## Source
__________________________________________________

SEOOn Search, Students, and Libraries

On Search, Students, and Libraries

As a librarian I was happy to read Jim Hedger’s post, Hey Yahoo, Google and MSN – School Kids Use Search Engines Too: where he discusses that the large web engines should do more to explain/ teach their tools and services to students. Jim, you’re right. I’ve said this time after time not only here on the SEW Blog but also on ResourceShelf. Heck, just this week I made this point when I wrote about Answers.com’s new toolkit for teachers. I’ve also made this point directly to the search companies.

In fact, user education is not only important for students but for all users including the teachers who likely only know about one search engine. Education combines alerting people to the service along with basic training, taking minutes not hours, about how to use the search tool to its fullest advantage. A LITTLE education can go along way. Btw, education is also needed to teach students about how to judge the quality, accuracy, and authority of the info they find on the web.

Allow me to make a few additional points.

__________________________________________________

## Exercise description
Please answer these questions about the post on search, students, and libraries:
1. Whose post was the librarian happy to read?
2. What did Answers.com release that the writer wrote about this week?
3. How long does the post say basic training on a search tool should take?
None of the material that comes next is needed.

(Records for pointing to text and elements)
__________________________________________________

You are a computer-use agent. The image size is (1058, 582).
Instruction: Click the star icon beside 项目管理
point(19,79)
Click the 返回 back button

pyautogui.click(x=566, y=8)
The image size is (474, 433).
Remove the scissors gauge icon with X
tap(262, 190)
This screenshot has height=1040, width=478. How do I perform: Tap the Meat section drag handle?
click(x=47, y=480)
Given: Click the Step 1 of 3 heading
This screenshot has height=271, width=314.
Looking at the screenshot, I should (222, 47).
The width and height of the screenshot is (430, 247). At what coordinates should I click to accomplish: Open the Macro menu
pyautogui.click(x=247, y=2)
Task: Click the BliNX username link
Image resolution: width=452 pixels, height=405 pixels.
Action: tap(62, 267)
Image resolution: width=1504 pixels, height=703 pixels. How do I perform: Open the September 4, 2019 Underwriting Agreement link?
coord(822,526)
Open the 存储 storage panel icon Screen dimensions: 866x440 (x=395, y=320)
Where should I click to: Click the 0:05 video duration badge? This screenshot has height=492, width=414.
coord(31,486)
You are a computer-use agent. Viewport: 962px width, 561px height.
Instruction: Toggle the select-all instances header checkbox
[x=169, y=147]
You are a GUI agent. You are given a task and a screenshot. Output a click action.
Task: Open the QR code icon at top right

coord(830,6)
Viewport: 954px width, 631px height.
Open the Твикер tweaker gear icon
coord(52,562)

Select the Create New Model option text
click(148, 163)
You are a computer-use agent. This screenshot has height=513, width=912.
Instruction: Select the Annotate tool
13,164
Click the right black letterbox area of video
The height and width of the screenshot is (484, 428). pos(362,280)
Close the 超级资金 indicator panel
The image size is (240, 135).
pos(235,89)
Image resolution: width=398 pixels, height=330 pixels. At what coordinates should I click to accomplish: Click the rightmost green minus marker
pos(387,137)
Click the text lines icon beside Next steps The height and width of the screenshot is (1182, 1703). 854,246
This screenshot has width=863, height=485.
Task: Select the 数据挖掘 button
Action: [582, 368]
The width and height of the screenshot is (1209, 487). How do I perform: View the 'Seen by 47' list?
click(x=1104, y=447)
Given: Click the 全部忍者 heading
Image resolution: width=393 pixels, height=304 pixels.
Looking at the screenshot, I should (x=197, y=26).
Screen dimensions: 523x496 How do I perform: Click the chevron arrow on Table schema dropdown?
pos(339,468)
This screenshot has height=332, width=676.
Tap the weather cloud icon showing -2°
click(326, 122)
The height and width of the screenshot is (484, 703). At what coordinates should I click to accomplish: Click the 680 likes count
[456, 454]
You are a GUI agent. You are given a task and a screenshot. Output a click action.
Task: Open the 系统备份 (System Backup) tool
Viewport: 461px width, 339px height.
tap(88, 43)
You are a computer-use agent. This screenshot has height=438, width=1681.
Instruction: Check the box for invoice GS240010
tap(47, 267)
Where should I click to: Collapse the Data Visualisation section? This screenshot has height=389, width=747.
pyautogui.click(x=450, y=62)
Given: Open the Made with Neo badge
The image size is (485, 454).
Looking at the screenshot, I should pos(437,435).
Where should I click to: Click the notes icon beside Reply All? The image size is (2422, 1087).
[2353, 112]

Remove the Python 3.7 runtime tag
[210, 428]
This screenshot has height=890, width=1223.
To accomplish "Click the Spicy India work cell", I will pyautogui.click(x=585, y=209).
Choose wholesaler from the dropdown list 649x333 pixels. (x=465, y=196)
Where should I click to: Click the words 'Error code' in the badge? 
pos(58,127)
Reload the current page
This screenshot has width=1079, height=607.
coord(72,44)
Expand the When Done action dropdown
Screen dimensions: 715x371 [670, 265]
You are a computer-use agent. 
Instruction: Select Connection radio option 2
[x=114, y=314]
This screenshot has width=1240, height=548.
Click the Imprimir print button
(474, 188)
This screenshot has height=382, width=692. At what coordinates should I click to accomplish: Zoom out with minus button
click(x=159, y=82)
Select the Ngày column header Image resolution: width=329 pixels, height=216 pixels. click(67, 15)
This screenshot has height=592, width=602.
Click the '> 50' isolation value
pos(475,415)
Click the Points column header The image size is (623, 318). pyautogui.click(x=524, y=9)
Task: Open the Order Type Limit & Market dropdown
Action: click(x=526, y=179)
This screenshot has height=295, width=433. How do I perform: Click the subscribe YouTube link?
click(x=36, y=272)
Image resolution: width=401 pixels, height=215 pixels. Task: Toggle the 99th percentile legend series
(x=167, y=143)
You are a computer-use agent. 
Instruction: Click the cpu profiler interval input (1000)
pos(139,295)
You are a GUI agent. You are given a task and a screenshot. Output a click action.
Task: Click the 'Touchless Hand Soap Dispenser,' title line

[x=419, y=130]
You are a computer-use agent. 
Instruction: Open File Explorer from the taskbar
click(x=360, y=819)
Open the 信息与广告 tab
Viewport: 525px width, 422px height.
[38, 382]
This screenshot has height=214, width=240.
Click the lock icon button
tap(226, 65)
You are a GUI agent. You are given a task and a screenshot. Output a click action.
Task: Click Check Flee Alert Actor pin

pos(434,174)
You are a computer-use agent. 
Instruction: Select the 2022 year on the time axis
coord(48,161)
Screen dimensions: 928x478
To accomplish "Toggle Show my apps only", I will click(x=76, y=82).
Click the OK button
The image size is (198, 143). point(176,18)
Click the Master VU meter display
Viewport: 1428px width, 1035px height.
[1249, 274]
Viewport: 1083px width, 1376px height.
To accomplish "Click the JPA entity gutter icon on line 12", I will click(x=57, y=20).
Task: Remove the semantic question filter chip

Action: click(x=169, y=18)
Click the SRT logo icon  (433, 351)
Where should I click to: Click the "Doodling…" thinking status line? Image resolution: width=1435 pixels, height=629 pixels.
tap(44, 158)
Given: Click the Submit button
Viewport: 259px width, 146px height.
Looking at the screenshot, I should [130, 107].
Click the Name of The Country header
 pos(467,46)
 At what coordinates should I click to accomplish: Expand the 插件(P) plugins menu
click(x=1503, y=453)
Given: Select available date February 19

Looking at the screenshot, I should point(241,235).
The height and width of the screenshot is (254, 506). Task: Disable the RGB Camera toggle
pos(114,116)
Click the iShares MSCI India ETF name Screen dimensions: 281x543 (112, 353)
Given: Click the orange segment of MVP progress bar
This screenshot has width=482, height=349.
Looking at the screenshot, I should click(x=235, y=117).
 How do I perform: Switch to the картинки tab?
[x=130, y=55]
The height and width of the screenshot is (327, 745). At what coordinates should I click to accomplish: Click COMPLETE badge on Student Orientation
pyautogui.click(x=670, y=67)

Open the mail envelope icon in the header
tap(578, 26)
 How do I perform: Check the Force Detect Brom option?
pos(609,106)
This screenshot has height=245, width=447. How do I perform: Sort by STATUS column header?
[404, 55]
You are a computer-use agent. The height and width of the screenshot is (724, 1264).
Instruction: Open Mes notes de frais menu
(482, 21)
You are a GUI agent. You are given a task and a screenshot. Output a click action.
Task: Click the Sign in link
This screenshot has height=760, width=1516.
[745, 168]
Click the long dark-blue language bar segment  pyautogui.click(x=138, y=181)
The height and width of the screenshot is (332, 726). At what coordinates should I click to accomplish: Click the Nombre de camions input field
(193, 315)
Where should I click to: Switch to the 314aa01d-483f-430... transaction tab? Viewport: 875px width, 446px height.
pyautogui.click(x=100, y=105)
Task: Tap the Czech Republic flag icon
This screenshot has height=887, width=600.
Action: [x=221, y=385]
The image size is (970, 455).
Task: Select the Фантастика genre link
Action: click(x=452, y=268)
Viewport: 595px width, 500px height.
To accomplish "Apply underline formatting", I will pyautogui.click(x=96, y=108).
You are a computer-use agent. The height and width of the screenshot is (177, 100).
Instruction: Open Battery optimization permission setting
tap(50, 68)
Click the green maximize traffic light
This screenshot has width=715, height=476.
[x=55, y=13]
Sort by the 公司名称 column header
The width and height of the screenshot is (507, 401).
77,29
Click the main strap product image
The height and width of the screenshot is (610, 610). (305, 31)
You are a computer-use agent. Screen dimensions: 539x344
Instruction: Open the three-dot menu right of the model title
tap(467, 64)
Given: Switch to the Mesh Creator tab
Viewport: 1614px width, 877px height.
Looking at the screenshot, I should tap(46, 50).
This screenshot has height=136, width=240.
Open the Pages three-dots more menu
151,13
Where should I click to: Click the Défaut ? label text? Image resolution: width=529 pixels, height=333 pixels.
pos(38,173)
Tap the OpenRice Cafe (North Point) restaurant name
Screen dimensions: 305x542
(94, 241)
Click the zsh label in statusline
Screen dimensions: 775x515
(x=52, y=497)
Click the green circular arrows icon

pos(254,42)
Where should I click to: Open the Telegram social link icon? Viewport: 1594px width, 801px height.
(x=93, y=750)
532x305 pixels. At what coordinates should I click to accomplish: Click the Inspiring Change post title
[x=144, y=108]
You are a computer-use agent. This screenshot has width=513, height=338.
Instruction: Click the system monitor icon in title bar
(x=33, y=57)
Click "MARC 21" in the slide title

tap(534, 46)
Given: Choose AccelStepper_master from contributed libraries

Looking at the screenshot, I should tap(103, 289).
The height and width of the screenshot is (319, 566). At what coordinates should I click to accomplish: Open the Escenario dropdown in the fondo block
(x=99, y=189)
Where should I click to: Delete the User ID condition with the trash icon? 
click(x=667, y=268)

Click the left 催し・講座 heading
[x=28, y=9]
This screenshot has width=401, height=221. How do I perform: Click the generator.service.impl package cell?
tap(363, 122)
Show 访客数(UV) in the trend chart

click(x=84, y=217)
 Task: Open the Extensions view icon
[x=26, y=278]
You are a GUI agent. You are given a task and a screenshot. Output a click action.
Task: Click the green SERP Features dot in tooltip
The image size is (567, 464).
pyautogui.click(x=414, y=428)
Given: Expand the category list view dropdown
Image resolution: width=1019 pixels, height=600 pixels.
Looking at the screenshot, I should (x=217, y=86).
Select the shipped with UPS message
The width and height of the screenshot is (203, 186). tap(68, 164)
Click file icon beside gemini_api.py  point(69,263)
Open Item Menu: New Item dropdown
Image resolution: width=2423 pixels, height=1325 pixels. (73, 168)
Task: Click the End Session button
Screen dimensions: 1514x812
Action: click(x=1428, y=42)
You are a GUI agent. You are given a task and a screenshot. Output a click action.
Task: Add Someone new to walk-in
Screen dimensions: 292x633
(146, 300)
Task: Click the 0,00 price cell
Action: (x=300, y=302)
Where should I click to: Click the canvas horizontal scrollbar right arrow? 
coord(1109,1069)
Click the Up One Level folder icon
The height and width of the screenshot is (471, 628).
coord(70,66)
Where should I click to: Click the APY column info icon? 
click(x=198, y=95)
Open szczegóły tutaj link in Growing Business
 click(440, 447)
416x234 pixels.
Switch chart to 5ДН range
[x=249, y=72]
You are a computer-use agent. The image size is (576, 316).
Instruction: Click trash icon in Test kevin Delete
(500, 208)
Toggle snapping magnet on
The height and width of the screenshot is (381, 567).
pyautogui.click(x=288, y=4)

__________________________________________________

## Task result
1. Jim Hedger's.
2. A new toolkit for teachers.
3. Minutes, not hours.